Gema will bei Clubs abkassieren

Pressekonferenz der GEMA mit Georg Oeller und Bettina Mueller

Die GEMA zeigt sich reformfreudig: zum 1. Januar 2013 will die Verwertungsgesellschaft für musikalische Aufführungsrechte die Tarifstruktur umstellen und reduziert die bisher elf Tarife für Musikveranstaltungen auf zwei. Die Gebühren richten sich in Zukunft nur noch nach Eintrittspreis und Größe der Veranstaltung. Zwei Beispiele rechnet die GEMA vor: Für eine kleine Tanzveranstaltung auf 300 qm (etwa so groß wie ein kleines 25m Schwimmbecken) und drei Euro Eintritt fallen künftig 90 Euro statt 192,80 Euro an. Für eine „Gala-Veranstaltung“, Eintrittspreis 60 Euro, Fläche 1500 qm (etwas größer als ein 50m Schwimmbecken), steigt der Betrag von 1470,70 Euro auf 9000 Euro. Wieviele Leute wirklich anwesend waren, spielt dabei künftig keine Rolle mehr.

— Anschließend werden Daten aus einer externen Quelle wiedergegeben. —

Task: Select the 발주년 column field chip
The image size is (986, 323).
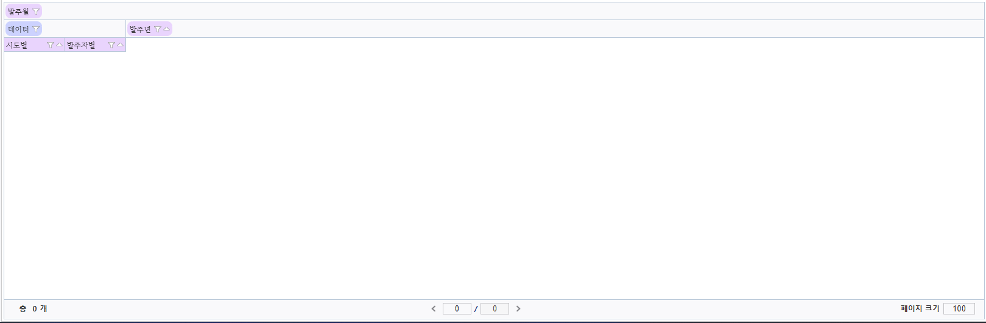Action: pos(150,29)
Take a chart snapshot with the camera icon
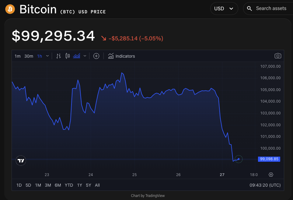 click(x=278, y=56)
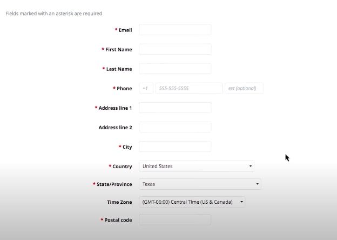Image resolution: width=337 pixels, height=240 pixels.
Task: Select the Address line 2 input box
Action: 174,127
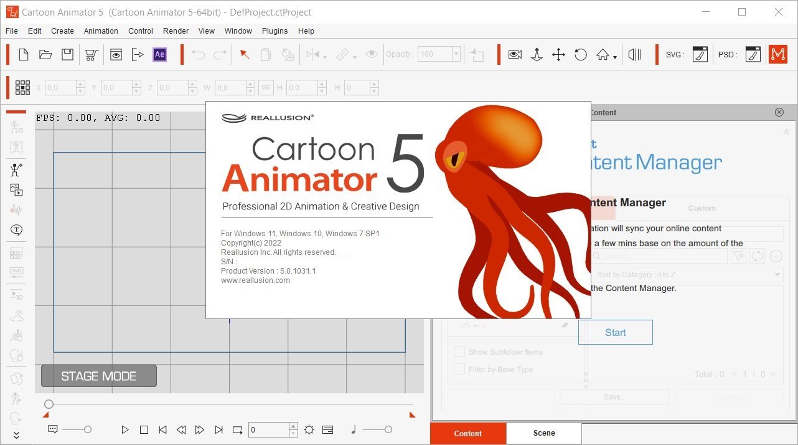Open render settings via the gear icon
The width and height of the screenshot is (798, 445).
tap(309, 429)
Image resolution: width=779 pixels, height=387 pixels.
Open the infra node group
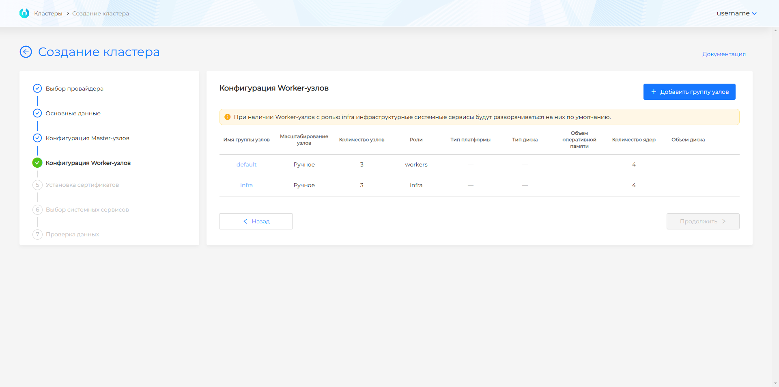(x=246, y=185)
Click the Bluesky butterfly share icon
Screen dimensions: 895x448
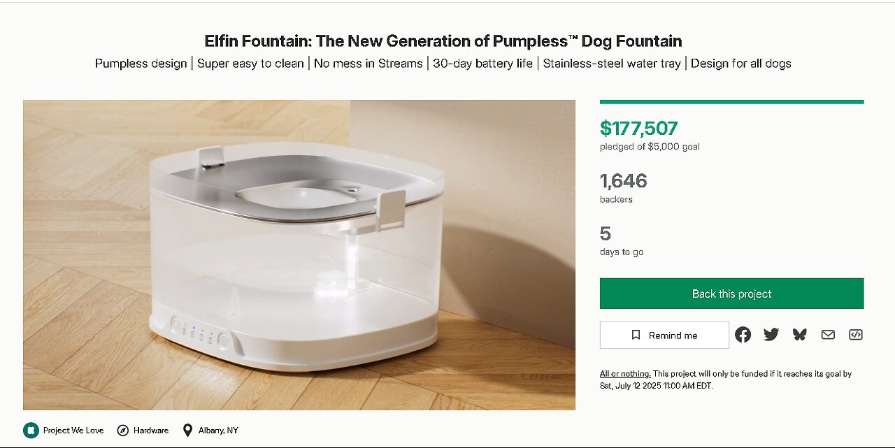pyautogui.click(x=800, y=335)

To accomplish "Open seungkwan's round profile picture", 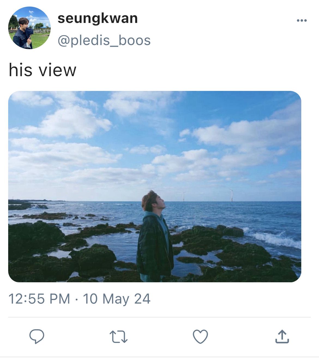I will pyautogui.click(x=29, y=28).
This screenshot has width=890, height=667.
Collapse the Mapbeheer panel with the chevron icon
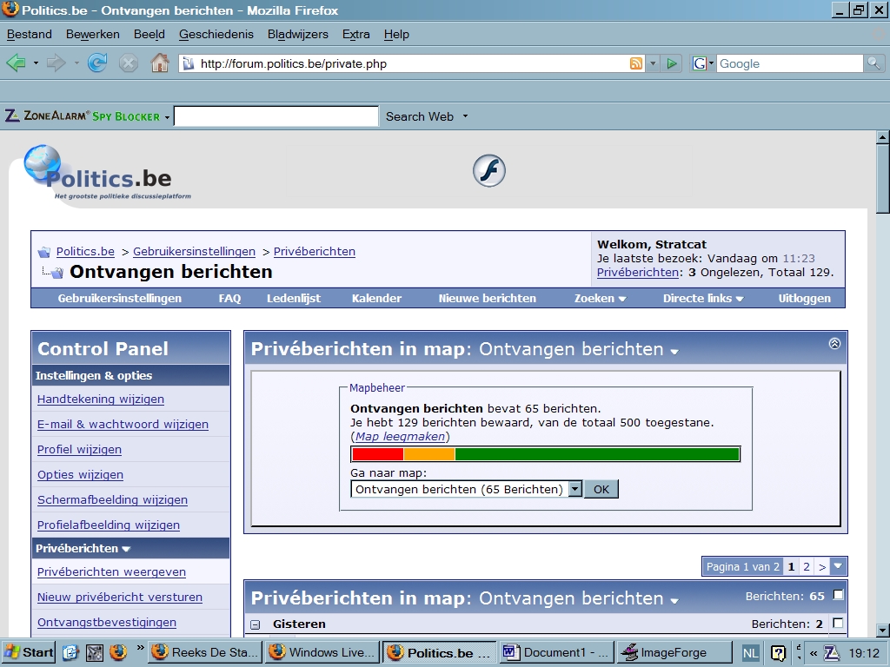(834, 344)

Für Veranstalter von „3 Tage wach“-Parties, für die Berlin auf aller Welt berüchtigt ist, haben die neuen Regelungen eine besondere Überraschung in petto: der Basistarif gilt nur für Veranstaltungen, die nach fünf Stunden beendet sind. Je drei Stunden erhöhen sich die Gebühren um 50 Prozent. Neun Stunden Feierei auf 300 qm kosten dann 180 Euro, die Ersparnis im Vergleich zum alten Tarif schrumpft auf gerademal 12,80 Euro!

Die GEMA sagt, dass die neuen Tarife kleine Veranstalter entlasten sollen, während große Veranstaltungen deutlich teuer werden, und behauptet, das ganze System sei gerechter. Einige Clubbetreiber Berlins werfen der GEMA hingegen Realitätsverlust vor. “Gebührenerhöhungen von mehr als 20% von einem Jahr zum nächsten sind wirtschaftlich schwer zu tragen, Erhöhungen bis zu über 100% sind krimineller Natur!” sagt Steffen Hack, Betreiber des Watergate zu BLN.FM.

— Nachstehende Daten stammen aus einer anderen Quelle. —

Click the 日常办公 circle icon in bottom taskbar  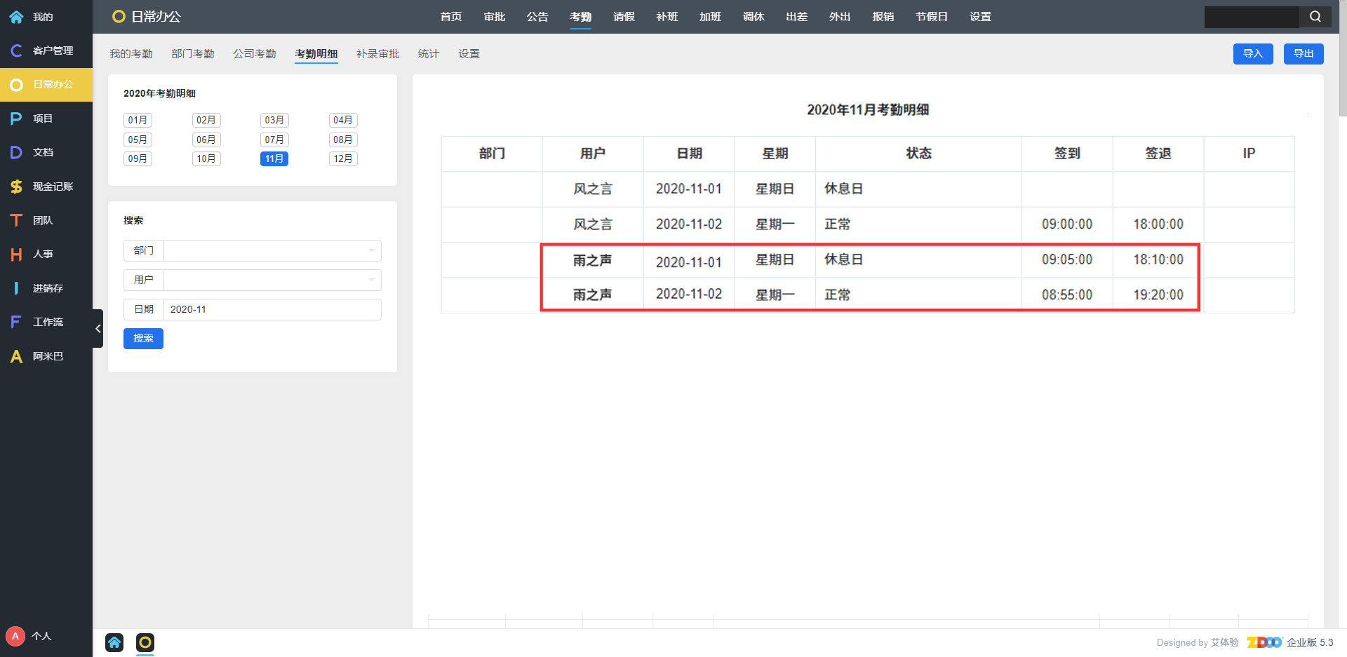coord(145,642)
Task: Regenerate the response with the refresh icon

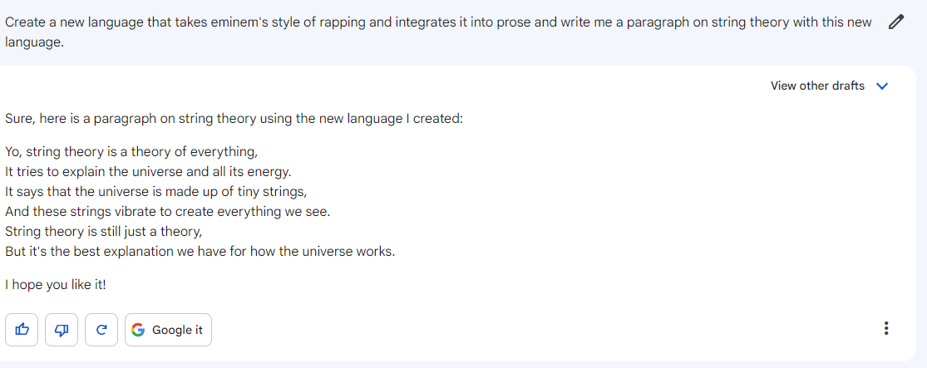Action: click(101, 330)
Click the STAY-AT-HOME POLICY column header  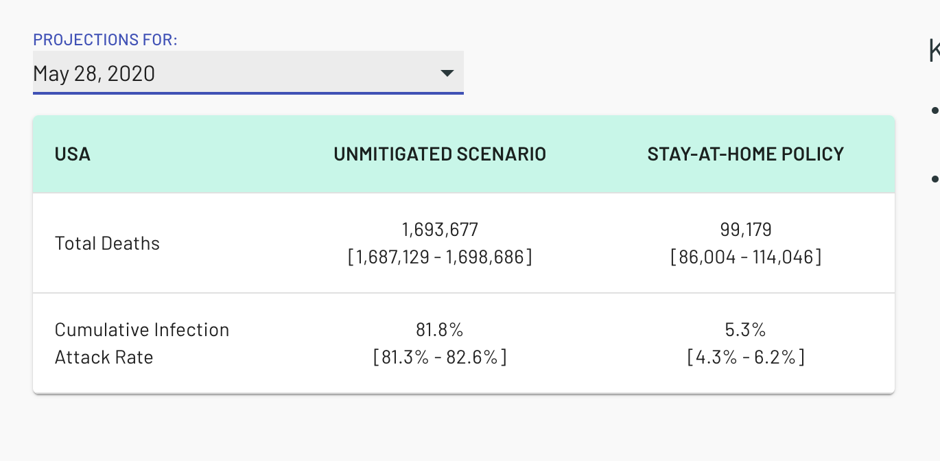(x=745, y=154)
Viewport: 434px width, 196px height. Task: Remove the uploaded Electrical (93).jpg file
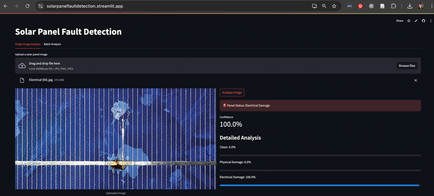416,80
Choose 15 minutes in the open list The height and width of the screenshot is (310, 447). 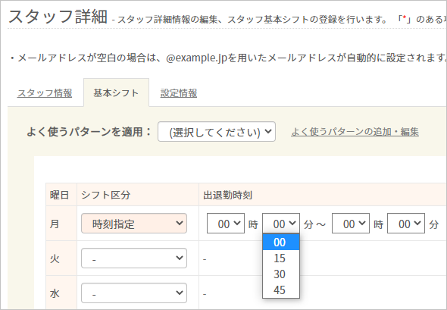coord(281,258)
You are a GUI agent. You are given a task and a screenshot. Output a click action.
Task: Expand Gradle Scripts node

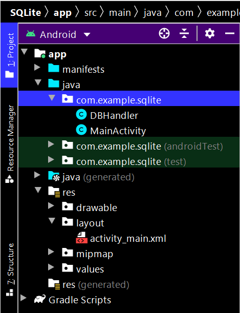click(x=24, y=298)
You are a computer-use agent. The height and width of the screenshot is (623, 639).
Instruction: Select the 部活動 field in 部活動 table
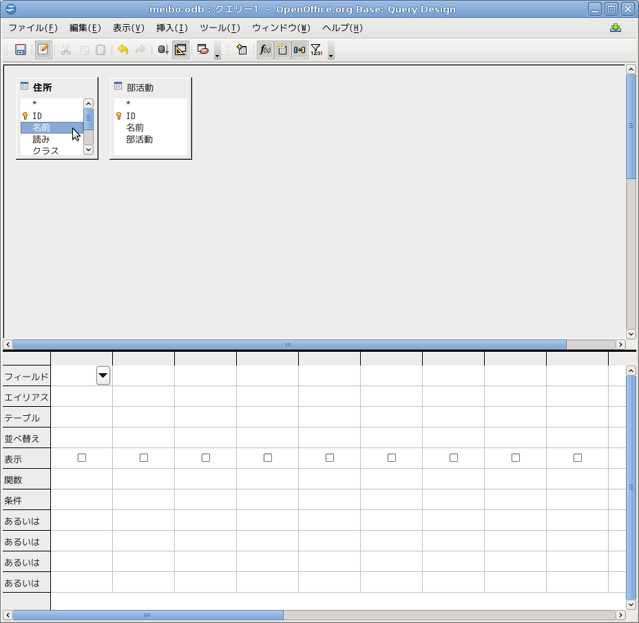[139, 139]
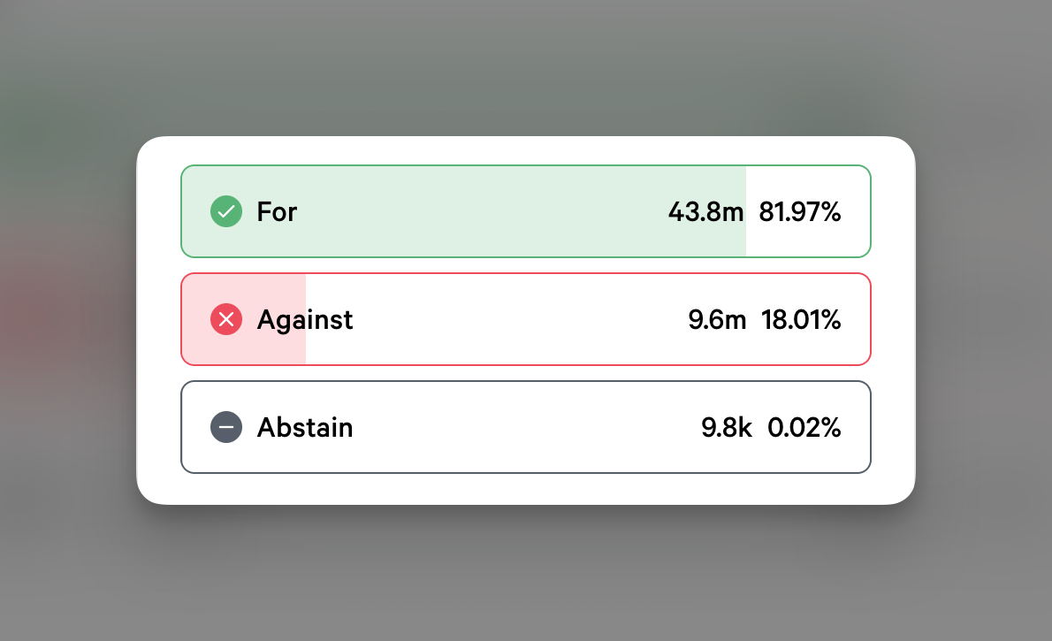Select the Abstain vote option row
The width and height of the screenshot is (1052, 641).
[526, 427]
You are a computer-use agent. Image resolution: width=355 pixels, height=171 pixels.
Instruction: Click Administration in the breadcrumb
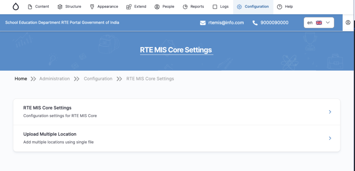click(x=54, y=79)
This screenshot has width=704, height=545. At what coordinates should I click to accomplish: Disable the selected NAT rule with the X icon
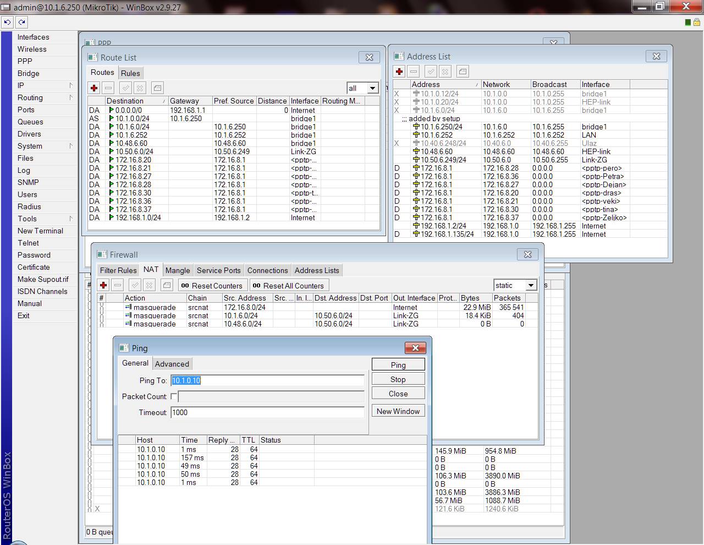(x=149, y=285)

Welche Auswirkungen das neue Abgabeprinzip auf Clubs und Diskotheken haben wird, dass weiß niemand so genau. Auch die GEMA gibt zu, keine Ahnung von deren Auswirkungen zu haben. Eine Konsequenz dürfte aber sein, dass flächenmäßig große Veranstalter wie Berghain oder Weekend künftig ordentlich mehr an die Verwertungsgesellschaft zahlen müssen. Dabei geht die Neuregelung am Ziel vorbei, meint Raimund Reintjes von der Berliner Clubcommission: “Eine echte Reform würde die verkommenen, internen Strukturen überwinden, die nach wie vor dafür sorgen, dass den Schlagerproduzenten, Werbejingle-Herstellern und Klassik-Verwertern als Hauptprofiteurne des Verfahrens fast alle Gelder aus Gema-Einnahmen zufließen, während Kleinverlage und Künstler ohne Airplay und Major-Vertrag immer nur leer ausgehen können. Das wäre eine Gema-Reform. Aber davon sind wir Lichtjahre entfernt.”

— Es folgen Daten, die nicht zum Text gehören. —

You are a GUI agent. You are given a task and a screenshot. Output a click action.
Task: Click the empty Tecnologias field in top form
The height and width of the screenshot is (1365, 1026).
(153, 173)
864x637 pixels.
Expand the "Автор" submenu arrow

Es regt sich Wiederstand gegen die neuen Tarife: der Bundesverband des Hotel- und Gaststättengewerbe schlug per Pressemitteilung Alarm, im Internet werden Stimmen für eine Onlinepetition an den Deutschen Bundestag gesammelt. Dabei ist noch nicht klar, ob die Regeln ab dem 1.1.2013 gelten werden. Die Bundesvereinigung der Musikveranstalter e.V., mit dem sonst solche Tarifänderungen für Veranstaltungen abgesprochen werden, hat diesmal nicht zugestimmt. Ein Schiedsstellenverfahrens wird in Betracht gezogen. Ob die GEMA von ihrem Standpunkt abrückt, ist jedoch ungewiss. Schließlich hat die GEMA bereits in einem anderen Rechtsverfahren Durchsetzungswillen gezeigt. Die Verhandlungen zwischen ihr und dem Internetportal youtube scheiterten dieses Frühjahr,  in Deutschland bleiben zahlreiche Musikvideos gesperrt.